A verbatim transcript of the data that follows, free of images, is the expected result.

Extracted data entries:
---

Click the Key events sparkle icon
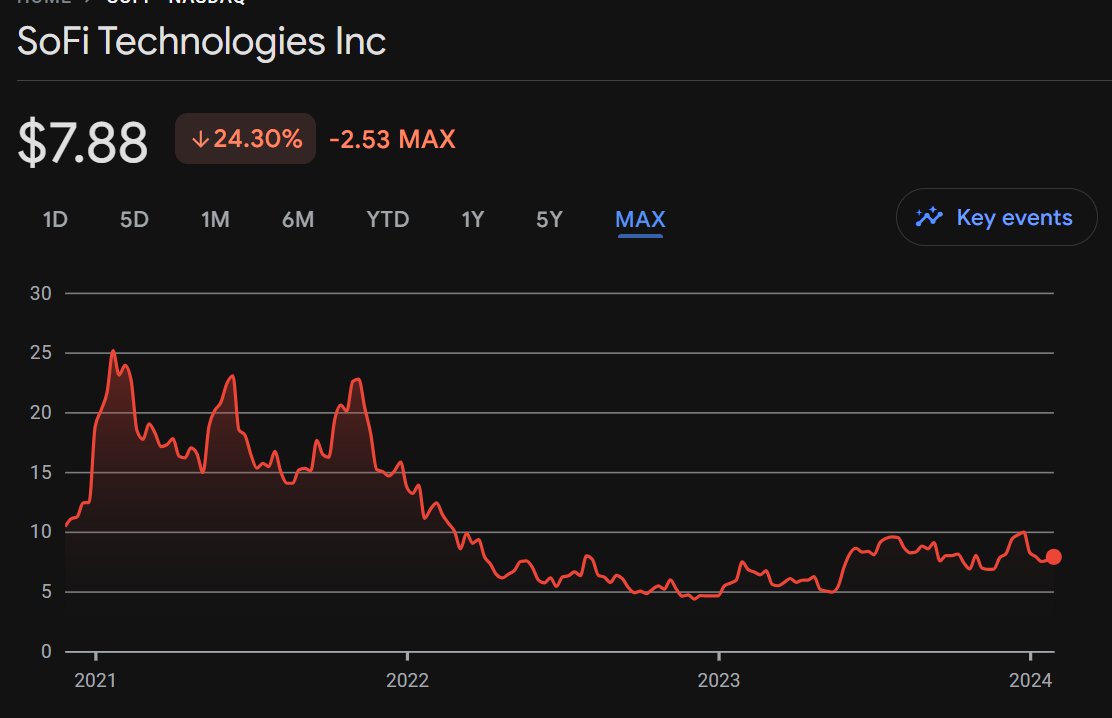The width and height of the screenshot is (1112, 718). (x=930, y=217)
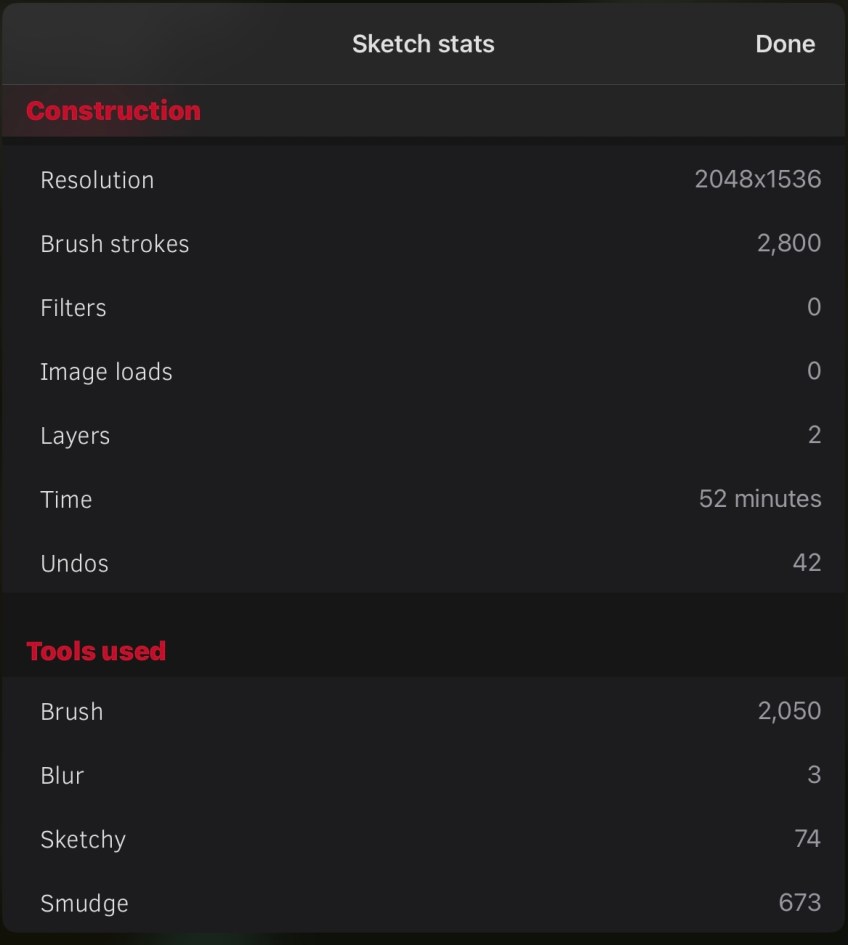The height and width of the screenshot is (945, 848).
Task: Select the Image loads row label
Action: click(106, 372)
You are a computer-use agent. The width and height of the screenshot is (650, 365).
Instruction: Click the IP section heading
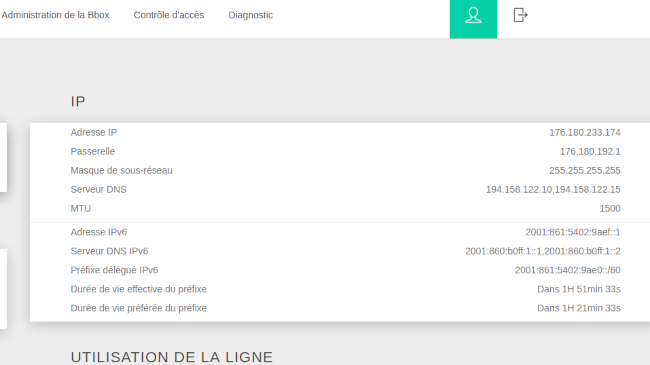78,102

---

- _Answer area_:
Click the Key events sparkle icon
The width and height of the screenshot is (1112, 718). (x=930, y=217)
The height and width of the screenshot is (945, 848).
Task: Select the Image loads row label
Action: click(106, 372)
You are a computer-use agent. The width and height of the screenshot is (650, 365).
Instruction: Click the IP section heading
78,102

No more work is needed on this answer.